» **WORK REQUIRED**
Take the data below and extract the lines from the one with "The width and" to the one with "Given: Go back with the panel's left arrow", inclusive, exactly as written.

» **MATERIAL PROVIDED**
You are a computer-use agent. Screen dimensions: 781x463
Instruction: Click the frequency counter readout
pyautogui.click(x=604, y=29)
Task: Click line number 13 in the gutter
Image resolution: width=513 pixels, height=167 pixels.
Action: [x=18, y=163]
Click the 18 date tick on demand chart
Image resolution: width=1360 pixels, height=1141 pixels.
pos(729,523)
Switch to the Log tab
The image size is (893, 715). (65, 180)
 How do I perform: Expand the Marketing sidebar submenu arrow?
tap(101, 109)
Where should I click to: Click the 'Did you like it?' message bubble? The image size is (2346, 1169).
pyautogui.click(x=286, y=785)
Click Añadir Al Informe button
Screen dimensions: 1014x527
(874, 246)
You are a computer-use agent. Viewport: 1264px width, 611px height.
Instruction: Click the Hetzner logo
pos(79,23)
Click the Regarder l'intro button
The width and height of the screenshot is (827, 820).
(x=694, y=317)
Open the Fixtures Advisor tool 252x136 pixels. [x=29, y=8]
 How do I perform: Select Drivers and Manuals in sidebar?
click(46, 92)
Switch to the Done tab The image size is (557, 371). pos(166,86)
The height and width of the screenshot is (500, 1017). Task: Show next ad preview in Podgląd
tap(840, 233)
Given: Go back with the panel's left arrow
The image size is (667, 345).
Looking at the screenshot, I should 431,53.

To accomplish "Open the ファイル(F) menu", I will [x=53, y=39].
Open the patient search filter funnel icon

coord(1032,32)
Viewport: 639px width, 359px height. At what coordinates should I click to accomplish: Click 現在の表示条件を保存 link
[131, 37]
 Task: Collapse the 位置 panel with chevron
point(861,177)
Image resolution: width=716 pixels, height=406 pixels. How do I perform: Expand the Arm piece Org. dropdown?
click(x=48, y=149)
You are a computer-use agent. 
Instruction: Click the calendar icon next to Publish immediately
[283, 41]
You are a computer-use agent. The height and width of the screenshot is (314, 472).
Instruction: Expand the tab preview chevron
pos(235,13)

» **ANSWER SECTION**
The width and height of the screenshot is (827, 820).
(x=694, y=317)
Open the Fixtures Advisor tool 252x136 pixels. [x=29, y=8]
 How do I perform: Select Drivers and Manuals in sidebar?
click(46, 92)
Switch to the Done tab The image size is (557, 371). pos(166,86)
The height and width of the screenshot is (500, 1017). Task: Show next ad preview in Podgląd
tap(840, 233)
Given: Go back with the panel's left arrow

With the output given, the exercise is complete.